* _Request_:
Reproduce every entry below, substituting "desktop automation agent" for each occurrence of "computer-use agent" and leaving all other text unchanged.

START Record excerpts

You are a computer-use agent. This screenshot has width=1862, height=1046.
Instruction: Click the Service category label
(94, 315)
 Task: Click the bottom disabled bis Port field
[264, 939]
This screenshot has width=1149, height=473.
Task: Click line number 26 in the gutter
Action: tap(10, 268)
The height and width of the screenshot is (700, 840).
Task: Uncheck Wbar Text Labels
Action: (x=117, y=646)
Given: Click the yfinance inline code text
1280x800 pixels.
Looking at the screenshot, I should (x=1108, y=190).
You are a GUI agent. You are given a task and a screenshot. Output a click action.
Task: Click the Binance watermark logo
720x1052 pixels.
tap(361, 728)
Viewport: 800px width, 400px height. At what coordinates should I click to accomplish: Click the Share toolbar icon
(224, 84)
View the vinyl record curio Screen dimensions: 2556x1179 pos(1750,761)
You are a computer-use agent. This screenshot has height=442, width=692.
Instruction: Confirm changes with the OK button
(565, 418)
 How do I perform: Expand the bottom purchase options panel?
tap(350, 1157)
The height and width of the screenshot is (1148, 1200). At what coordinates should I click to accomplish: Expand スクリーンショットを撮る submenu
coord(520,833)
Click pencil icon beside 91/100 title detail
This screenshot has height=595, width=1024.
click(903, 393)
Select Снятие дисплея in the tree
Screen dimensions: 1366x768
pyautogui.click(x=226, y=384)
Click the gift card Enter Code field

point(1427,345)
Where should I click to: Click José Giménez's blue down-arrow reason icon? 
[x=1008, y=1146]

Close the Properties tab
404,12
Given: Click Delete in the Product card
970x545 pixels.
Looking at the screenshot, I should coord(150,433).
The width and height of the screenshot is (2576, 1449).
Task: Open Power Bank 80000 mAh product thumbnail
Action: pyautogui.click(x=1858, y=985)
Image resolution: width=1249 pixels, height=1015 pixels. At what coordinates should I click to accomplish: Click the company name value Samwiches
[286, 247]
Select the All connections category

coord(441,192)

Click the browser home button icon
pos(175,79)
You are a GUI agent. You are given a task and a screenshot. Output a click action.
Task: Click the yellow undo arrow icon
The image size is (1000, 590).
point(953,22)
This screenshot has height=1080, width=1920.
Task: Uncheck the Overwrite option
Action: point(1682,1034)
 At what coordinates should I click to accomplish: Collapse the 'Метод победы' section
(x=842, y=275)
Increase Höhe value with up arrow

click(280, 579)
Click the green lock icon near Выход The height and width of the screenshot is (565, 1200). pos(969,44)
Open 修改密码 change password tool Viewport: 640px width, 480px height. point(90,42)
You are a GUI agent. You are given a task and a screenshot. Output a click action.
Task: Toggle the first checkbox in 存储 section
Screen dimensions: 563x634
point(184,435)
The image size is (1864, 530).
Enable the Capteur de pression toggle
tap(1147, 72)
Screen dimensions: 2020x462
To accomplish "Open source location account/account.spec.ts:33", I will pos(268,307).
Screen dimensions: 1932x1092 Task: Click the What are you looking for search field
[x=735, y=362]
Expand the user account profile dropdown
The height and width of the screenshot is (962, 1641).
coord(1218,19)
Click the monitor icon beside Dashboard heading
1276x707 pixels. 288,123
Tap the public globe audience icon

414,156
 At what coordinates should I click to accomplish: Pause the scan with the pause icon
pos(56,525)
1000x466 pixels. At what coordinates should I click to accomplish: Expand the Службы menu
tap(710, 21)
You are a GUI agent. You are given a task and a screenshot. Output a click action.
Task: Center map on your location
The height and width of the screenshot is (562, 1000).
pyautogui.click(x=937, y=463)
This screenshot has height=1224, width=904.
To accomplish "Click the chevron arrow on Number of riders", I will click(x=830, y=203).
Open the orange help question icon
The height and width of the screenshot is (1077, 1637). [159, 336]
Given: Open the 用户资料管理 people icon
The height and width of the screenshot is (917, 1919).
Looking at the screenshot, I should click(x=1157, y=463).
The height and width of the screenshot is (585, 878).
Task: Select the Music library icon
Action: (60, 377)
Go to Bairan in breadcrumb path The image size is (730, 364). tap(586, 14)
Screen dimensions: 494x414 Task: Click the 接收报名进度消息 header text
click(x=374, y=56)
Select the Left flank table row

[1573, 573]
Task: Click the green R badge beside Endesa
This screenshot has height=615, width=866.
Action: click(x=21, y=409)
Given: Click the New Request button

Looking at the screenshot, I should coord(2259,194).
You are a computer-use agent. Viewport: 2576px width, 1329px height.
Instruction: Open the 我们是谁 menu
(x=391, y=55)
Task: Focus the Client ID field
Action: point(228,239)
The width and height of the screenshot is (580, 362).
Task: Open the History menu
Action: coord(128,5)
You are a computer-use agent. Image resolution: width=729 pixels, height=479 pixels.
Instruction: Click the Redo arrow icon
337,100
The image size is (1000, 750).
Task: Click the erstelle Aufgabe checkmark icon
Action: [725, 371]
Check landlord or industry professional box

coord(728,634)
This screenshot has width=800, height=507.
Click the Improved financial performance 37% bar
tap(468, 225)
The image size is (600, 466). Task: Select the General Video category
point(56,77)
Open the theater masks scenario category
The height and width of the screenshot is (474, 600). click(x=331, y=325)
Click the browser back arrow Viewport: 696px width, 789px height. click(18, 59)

END Record excerpts

* _Problem solution_:
You are a desktop automation agent. This screenshot has width=1862, height=1046.
Instruction: Click the Service category label
(94, 315)
 Task: Click the bottom disabled bis Port field
[264, 939]
This screenshot has width=1149, height=473.
Task: Click line number 26 in the gutter
Action: tap(10, 268)
The height and width of the screenshot is (700, 840).
Task: Uncheck Wbar Text Labels
Action: (x=117, y=646)
Given: Click the yfinance inline code text
1280x800 pixels.
Looking at the screenshot, I should (x=1108, y=190).
You are a GUI agent. You are given a task and a screenshot. Output a click action.
Task: Click the Binance watermark logo
720x1052 pixels.
tap(361, 728)
Viewport: 800px width, 400px height. At what coordinates should I click to accomplish: Click the Share toolbar icon
(224, 84)
View the vinyl record curio Screen dimensions: 2556x1179 pos(1750,761)
You are a desktop automation agent. This screenshot has height=442, width=692.
Instruction: Confirm changes with the OK button
(565, 418)
 How do I perform: Expand the bottom purchase options panel?
tap(350, 1157)
The height and width of the screenshot is (1148, 1200). At what coordinates should I click to accomplish: Expand スクリーンショットを撮る submenu
coord(520,833)
Click pencil icon beside 91/100 title detail
This screenshot has height=595, width=1024.
click(903, 393)
Select Снятие дисплея in the tree
Screen dimensions: 1366x768
pyautogui.click(x=226, y=384)
Click the gift card Enter Code field

point(1427,345)
Where should I click to: Click José Giménez's blue down-arrow reason icon? 
[x=1008, y=1146]

Close the Properties tab
404,12
Given: Click Delete in the Product card
970x545 pixels.
Looking at the screenshot, I should coord(150,433).
The width and height of the screenshot is (2576, 1449).
Task: Open Power Bank 80000 mAh product thumbnail
Action: pyautogui.click(x=1858, y=985)
Image resolution: width=1249 pixels, height=1015 pixels. At what coordinates should I click to accomplish: Click the company name value Samwiches
[286, 247]
Select the All connections category

coord(441,192)

Click the browser home button icon
pos(175,79)
You are a GUI agent. You are given a task and a screenshot. Output a click action.
Task: Click the yellow undo arrow icon
The image size is (1000, 590).
point(953,22)
This screenshot has height=1080, width=1920.
Task: Uncheck the Overwrite option
Action: point(1682,1034)
 At what coordinates should I click to accomplish: Collapse the 'Метод победы' section
(x=842, y=275)
Increase Höhe value with up arrow

click(280, 579)
Click the green lock icon near Выход The height and width of the screenshot is (565, 1200). pos(969,44)
Open 修改密码 change password tool Viewport: 640px width, 480px height. point(90,42)
You are a GUI agent. You are given a task and a screenshot. Output a click action.
Task: Toggle the first checkbox in 存储 section
Screen dimensions: 563x634
point(184,435)
The image size is (1864, 530).
Enable the Capteur de pression toggle
tap(1147, 72)
Screen dimensions: 2020x462
To accomplish "Open source location account/account.spec.ts:33", I will pos(268,307).
Screen dimensions: 1932x1092 Task: Click the What are you looking for search field
[x=735, y=362]
Expand the user account profile dropdown
The height and width of the screenshot is (962, 1641).
coord(1218,19)
Click the monitor icon beside Dashboard heading
1276x707 pixels. 288,123
Tap the public globe audience icon

414,156
 At what coordinates should I click to accomplish: Pause the scan with the pause icon
pos(56,525)
1000x466 pixels. At what coordinates should I click to accomplish: Expand the Службы menu
tap(710, 21)
You are a GUI agent. You are given a task and a screenshot. Output a click action.
Task: Center map on your location
The height and width of the screenshot is (562, 1000).
pyautogui.click(x=937, y=463)
This screenshot has height=1224, width=904.
To accomplish "Click the chevron arrow on Number of riders", I will click(x=830, y=203).
Open the orange help question icon
The height and width of the screenshot is (1077, 1637). [159, 336]
Given: Open the 用户资料管理 people icon
The height and width of the screenshot is (917, 1919).
Looking at the screenshot, I should click(x=1157, y=463).
The height and width of the screenshot is (585, 878).
Task: Select the Music library icon
Action: (60, 377)
Go to Bairan in breadcrumb path The image size is (730, 364). tap(586, 14)
Screen dimensions: 494x414 Task: Click the 接收报名进度消息 header text
click(x=374, y=56)
Select the Left flank table row

[1573, 573]
Task: Click the green R badge beside Endesa
This screenshot has height=615, width=866.
Action: click(x=21, y=409)
Given: Click the New Request button

Looking at the screenshot, I should coord(2259,194).
You are a desktop automation agent. Viewport: 2576px width, 1329px height.
Instruction: Open the 我们是谁 menu
(x=391, y=55)
Task: Focus the Client ID field
Action: point(228,239)
The width and height of the screenshot is (580, 362).
Task: Open the History menu
Action: coord(128,5)
You are a desktop automation agent. Image resolution: width=729 pixels, height=479 pixels.
Instruction: Click the Redo arrow icon
337,100
The image size is (1000, 750).
Task: Click the erstelle Aufgabe checkmark icon
Action: [725, 371]
Check landlord or industry professional box

coord(728,634)
This screenshot has width=800, height=507.
Click the Improved financial performance 37% bar
tap(468, 225)
The image size is (600, 466). Task: Select the General Video category
point(56,77)
Open the theater masks scenario category
The height and width of the screenshot is (474, 600). click(x=331, y=325)
Click the browser back arrow Viewport: 696px width, 789px height. click(18, 59)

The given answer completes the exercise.